Selon plusieurs témoignages recueillis sur place, des tirs nourris et de fortes détonations ont été entendus peu après minuit pendant plus d’une heure. Des vidéos diffusées sur les réseaux sociaux ont montré des échanges de tirs intenses ainsi que des traînées lumineuses dans le ciel, suggérant l’intervention de systèmes de défense antiaérienne, possiblement face à des drones. Des images satellite ont également révélé des zones partiellement brûlées à proximité de la piste et des toitures endommagées.
La junte militaire a indiqué que les combats avaient duré environ une heure et avaient nécessité une « riposte aéroterrestre ». Le bilan officiel fait état de quatre militaires blessés, d’une vingtaine d’assaillants tués et de onze autres arrêtés. Trois aéronefs civils ont été touchés. La circulation aérienne a été rapidement rétablie, à l’exception de certains vols, notamment ceux de la compagnie Asky.
Si le Niger est confronté depuis plus d’une décennie aux violences jihadistes, notamment celles du Groupe de soutien à l’islam et aux musulmans (JNIM, lié à Al-Qaïda) et de l’État islamique au Sahel, il est inhabituel que la capitale soit directement visée. La semaine précédente, le JNIM avait toutefois revendiqué une attaque à l’engin explosif improvisé contre un véhicule militaire à quelques kilomètres à l’est de Niamey, illustrant un rapprochement progressif de la menace.
Sur le plan politique et diplomatique, l’attaque a été suivie d’une escalade verbale. Le chef de la junte, le général Abdourahamane Tiani, a publiquement accusé la France, le Bénin et la Côte d’Ivoire d’être les « sponsors » des assaillants, tout en saluant le rôle de « partenaires russes » dans la défense du site. Ces accusations ont été fermement rejetées par Abidjan et Cotonou, qui ont dénoncé des propos jugés graves et infondés.
L’aéroport de Niamey revêt une importance stratégique majeure. Il abrite la base aérienne 101, ancien point d’appui des forces françaises avant leur retrait fin 2023, ainsi que le quartier général de la force unifiée créée par le Niger avec le Mali et le Burkina Faso pour lutter contre les groupes jihadistes. Le site accueille également un important stock d’uranium, au cœur d’un différend entre les autorités nigériennes et le groupe français Orano.

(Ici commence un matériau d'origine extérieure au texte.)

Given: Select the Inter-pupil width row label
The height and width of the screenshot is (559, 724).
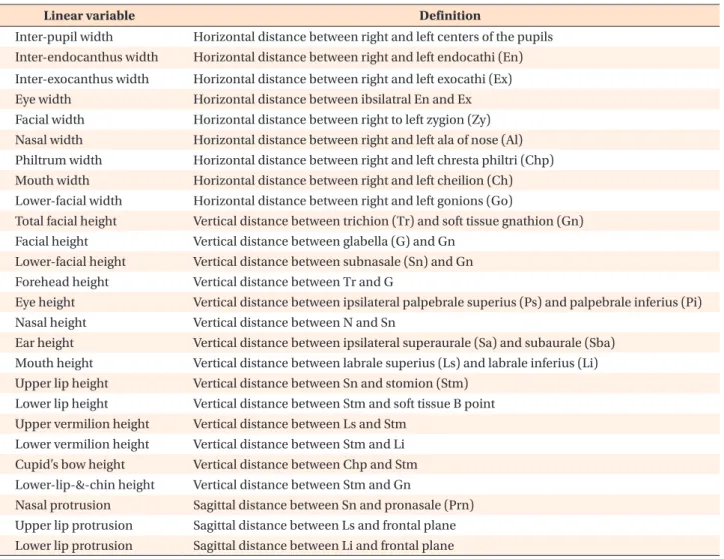Looking at the screenshot, I should (64, 37).
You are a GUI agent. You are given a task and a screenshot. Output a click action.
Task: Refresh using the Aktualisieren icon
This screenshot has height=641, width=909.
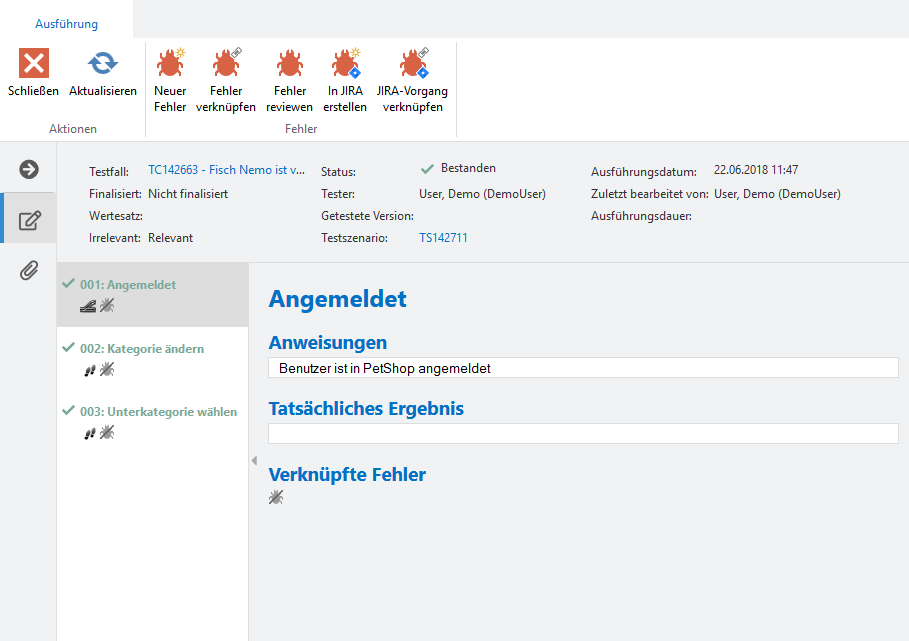click(x=102, y=65)
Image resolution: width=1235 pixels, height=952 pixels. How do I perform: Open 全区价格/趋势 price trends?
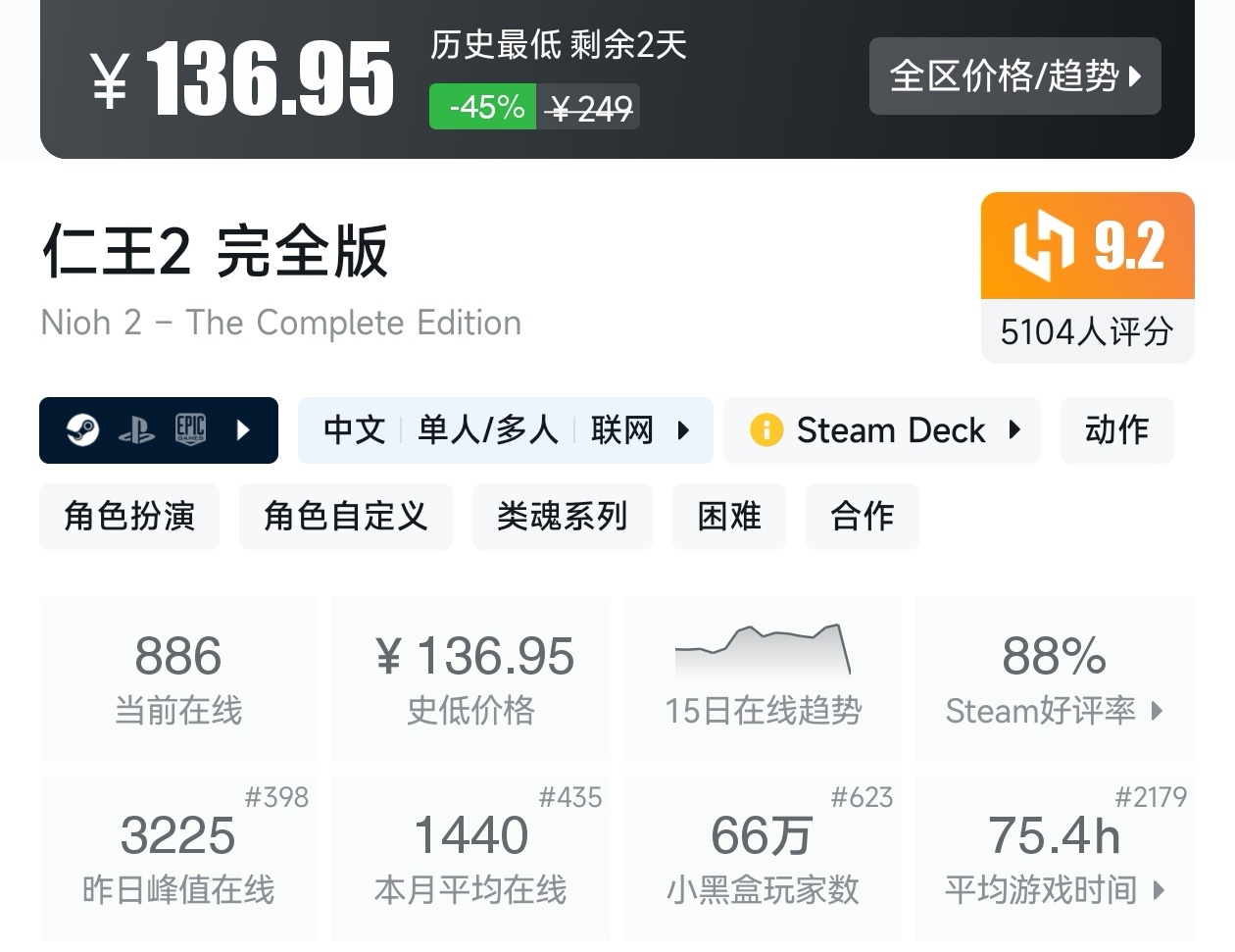pyautogui.click(x=1014, y=75)
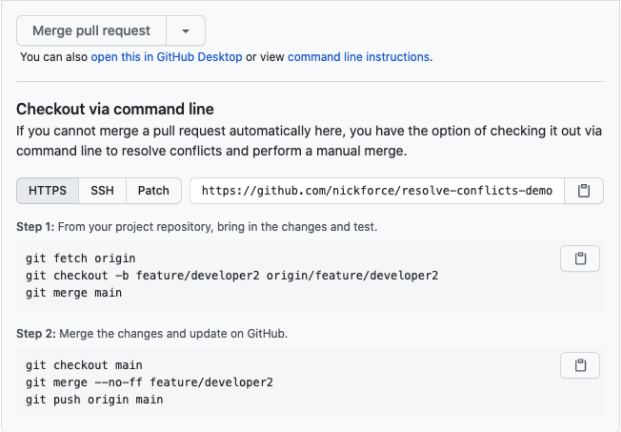Click the 'git push origin main' line
Viewport: 621px width, 432px height.
pos(94,400)
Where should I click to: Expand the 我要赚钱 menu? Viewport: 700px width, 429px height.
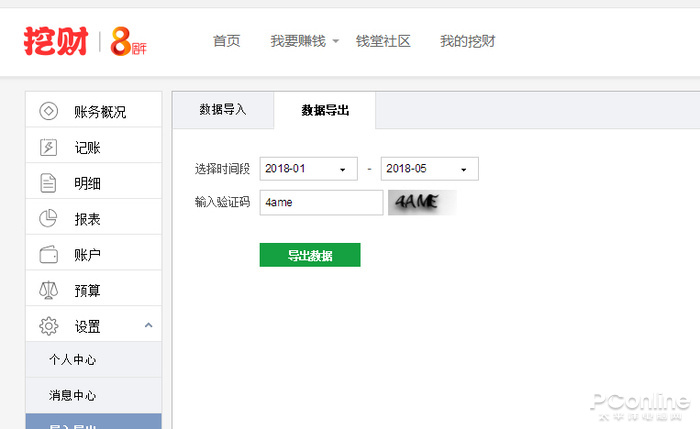(x=305, y=41)
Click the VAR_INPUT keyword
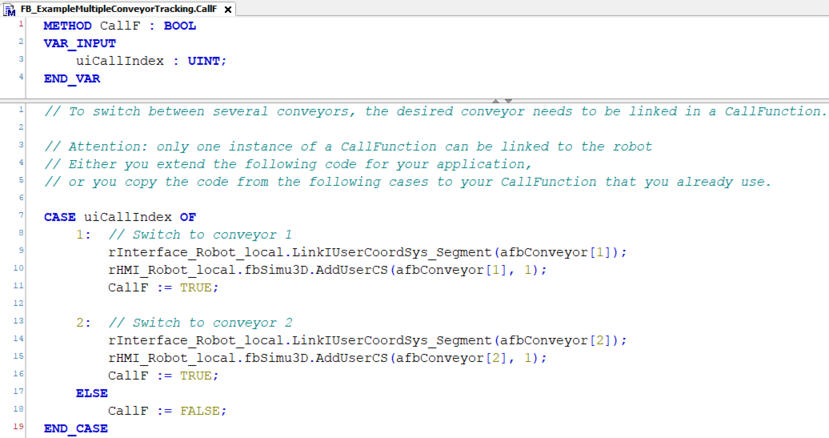 [x=80, y=44]
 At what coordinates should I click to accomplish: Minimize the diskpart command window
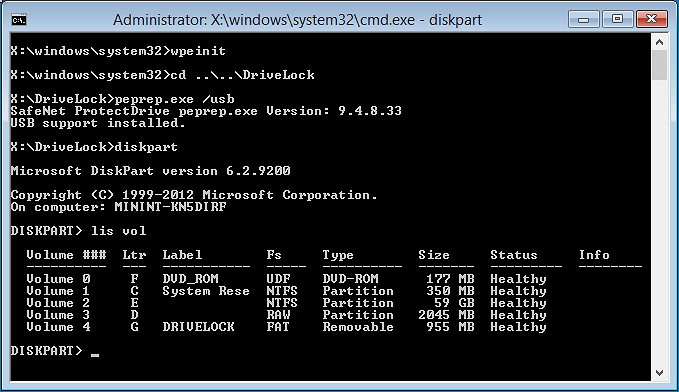(584, 19)
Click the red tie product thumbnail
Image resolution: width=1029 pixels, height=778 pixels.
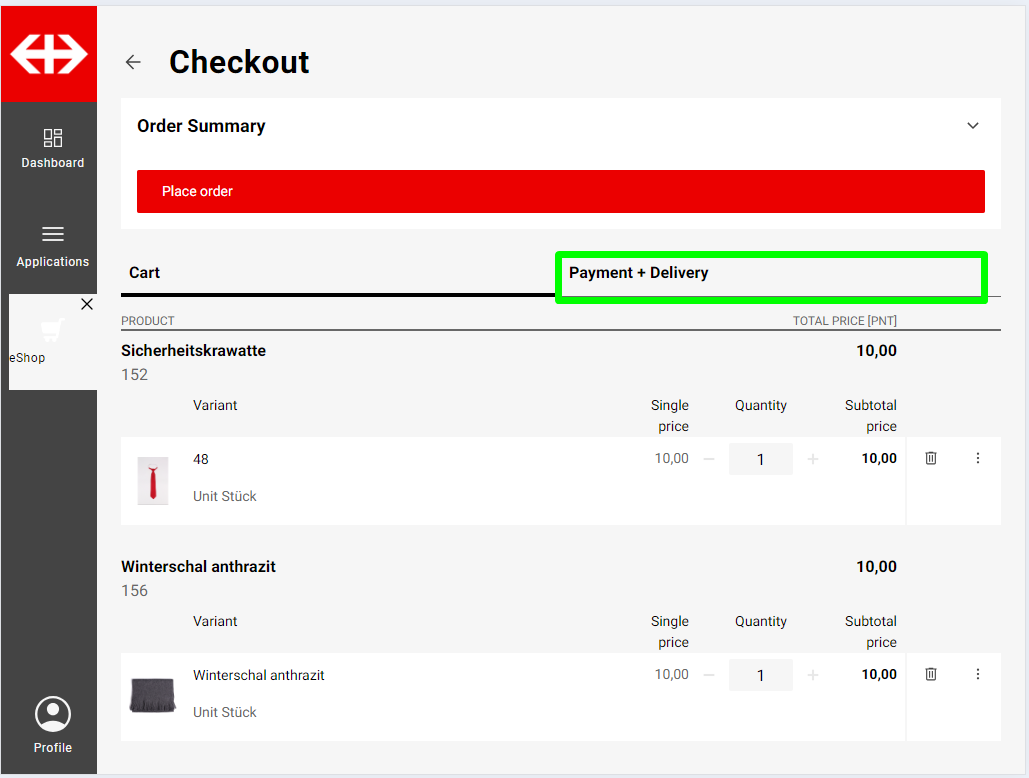pos(153,481)
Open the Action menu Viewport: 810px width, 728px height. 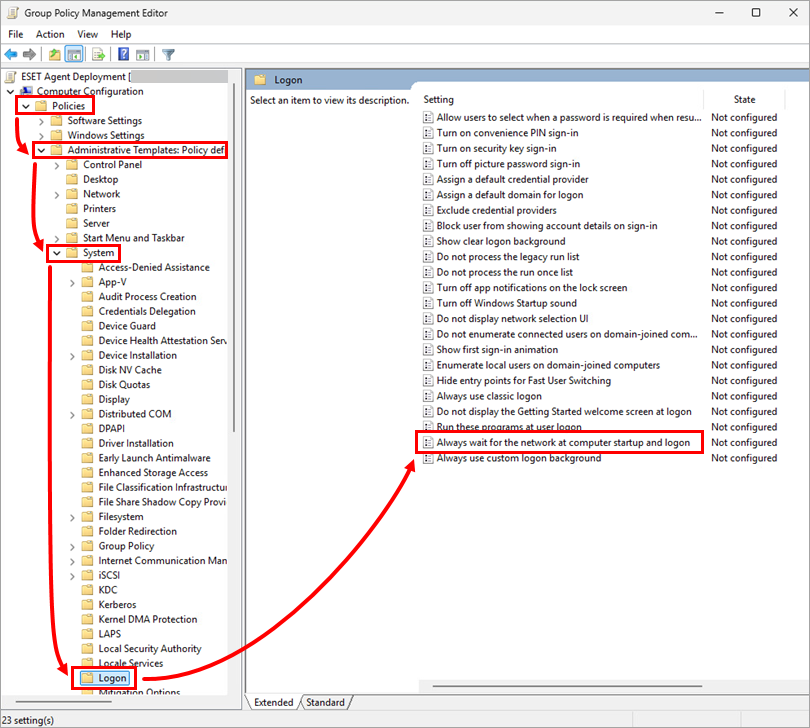[x=50, y=34]
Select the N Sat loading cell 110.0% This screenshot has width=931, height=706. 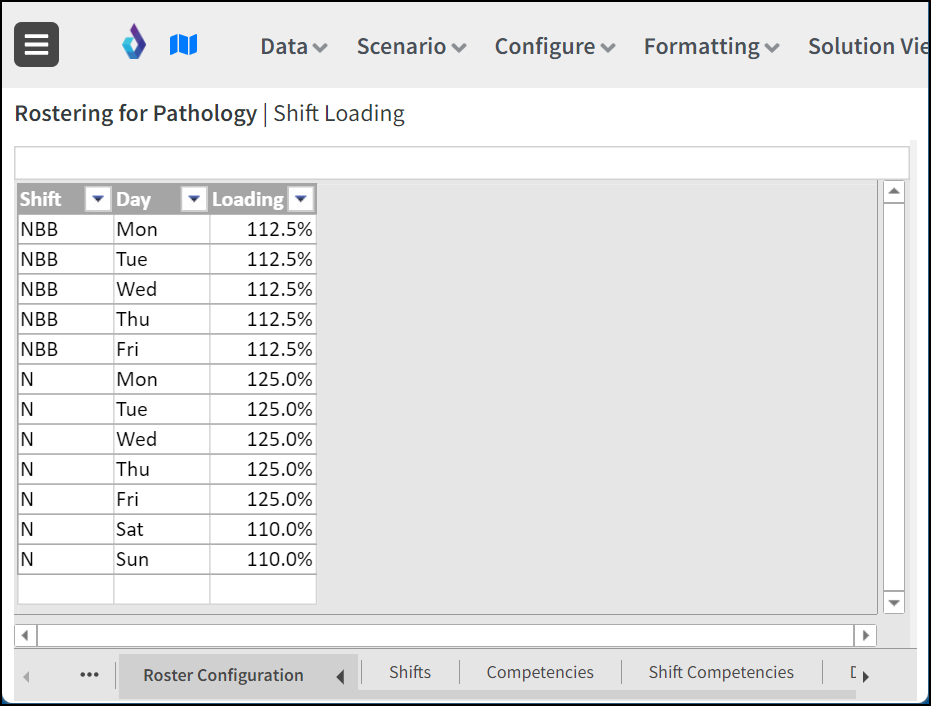point(263,529)

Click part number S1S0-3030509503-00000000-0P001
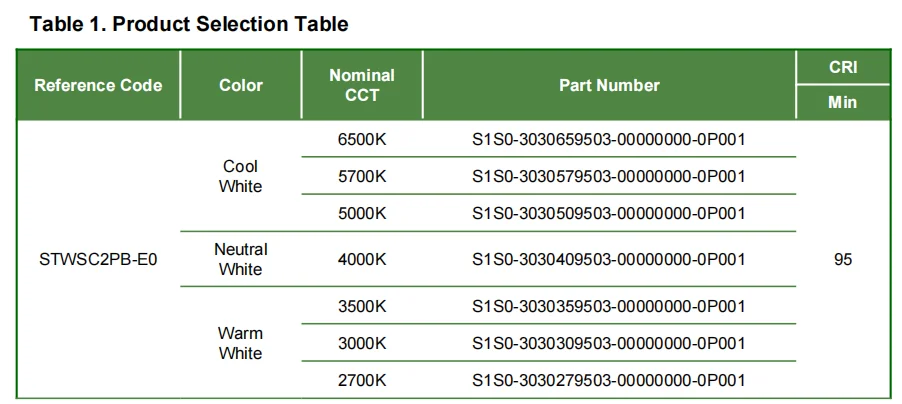click(x=609, y=213)
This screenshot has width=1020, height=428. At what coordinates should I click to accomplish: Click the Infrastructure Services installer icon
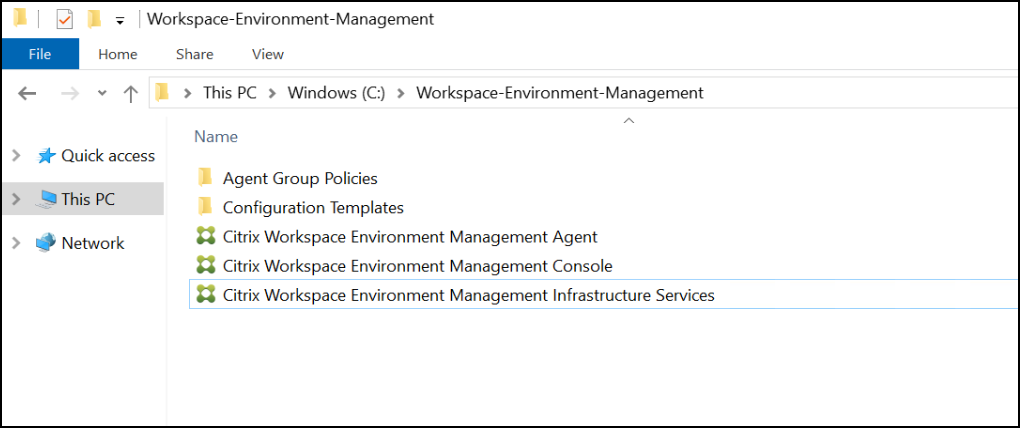(x=206, y=295)
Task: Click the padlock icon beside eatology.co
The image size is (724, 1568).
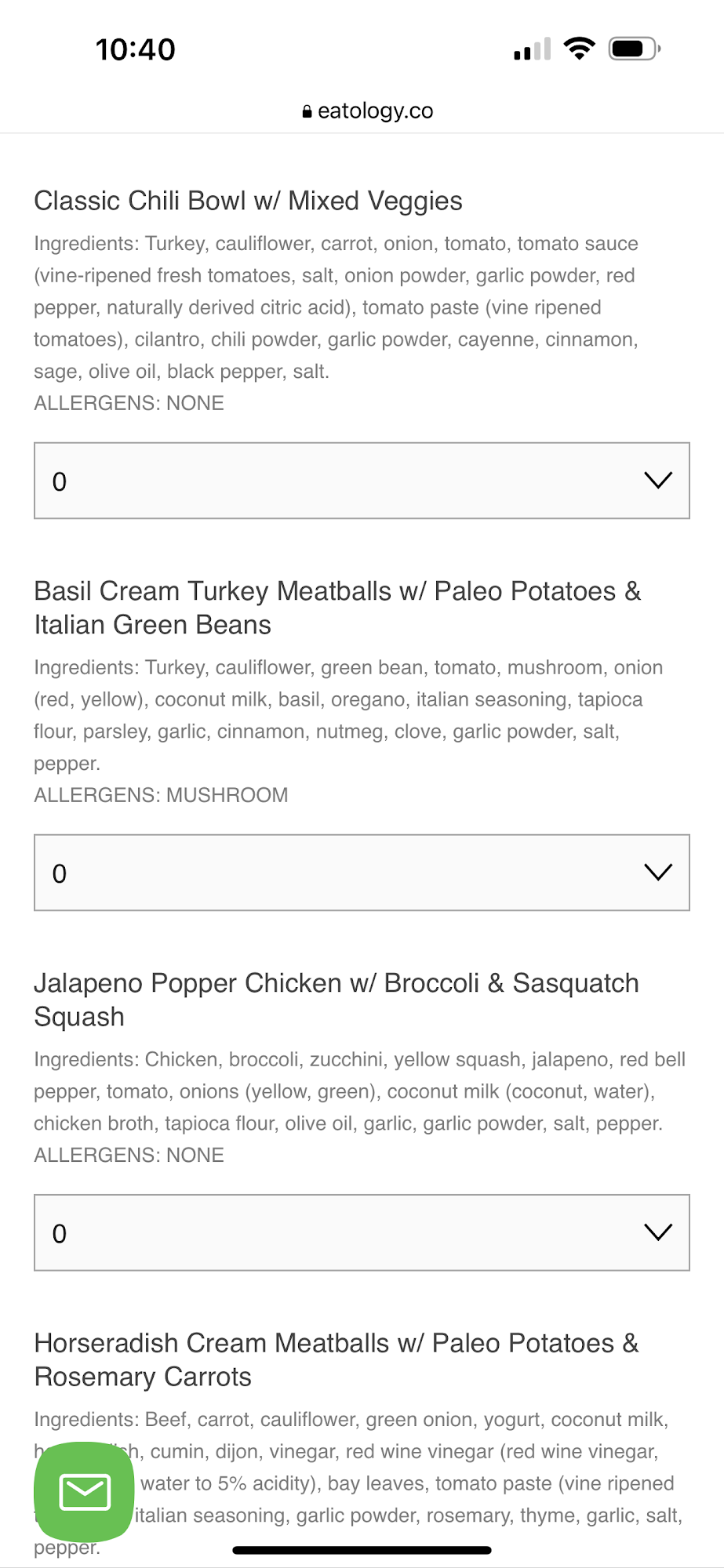Action: (x=307, y=112)
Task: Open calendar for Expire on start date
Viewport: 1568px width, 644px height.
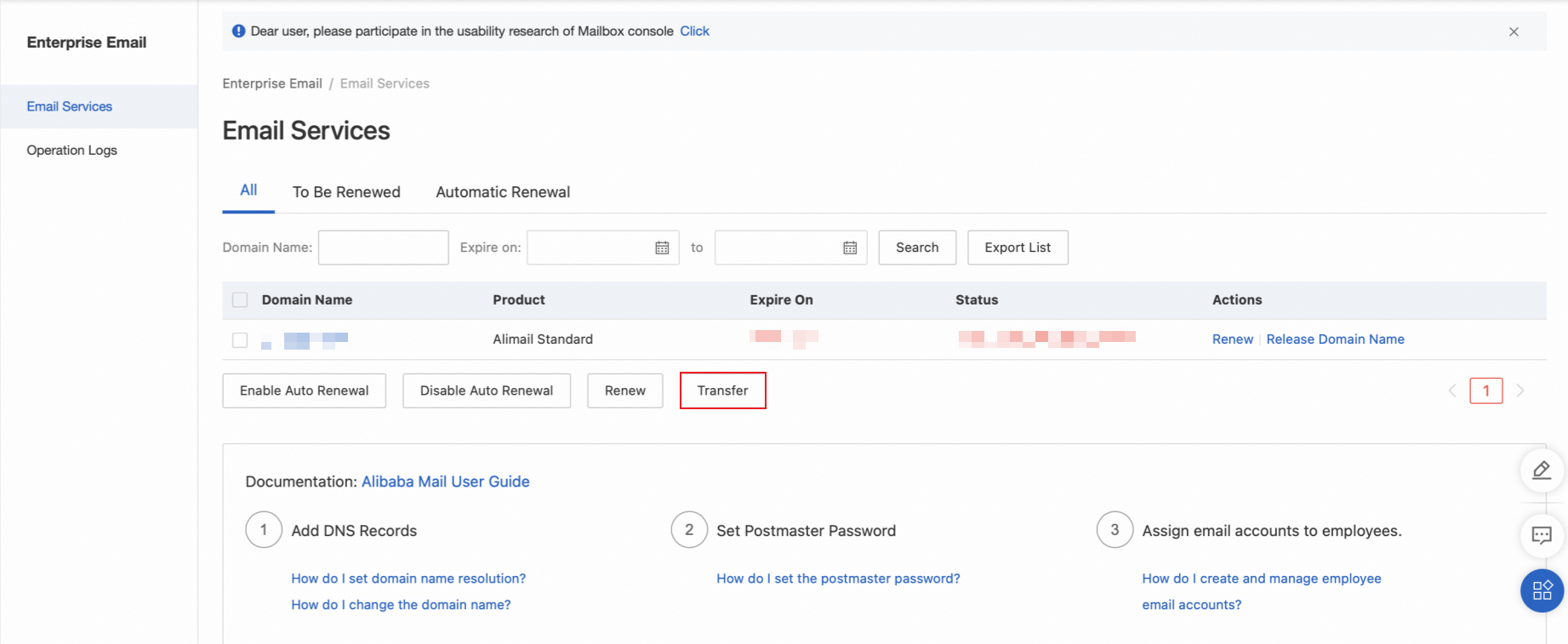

Malgré la gravité de l’attaque et les mouvements de panique qu’elle a provoqués dans les quartiers environnants, le calme est revenu quelques heures plus tard dans la capitale. Les vols ont repris, les commerces ont rouvert et la circulation est redevenue normale, tandis que les forces de sécurité maintiennent un dispositif renforcé autour de l’aéroport et de la base militaire.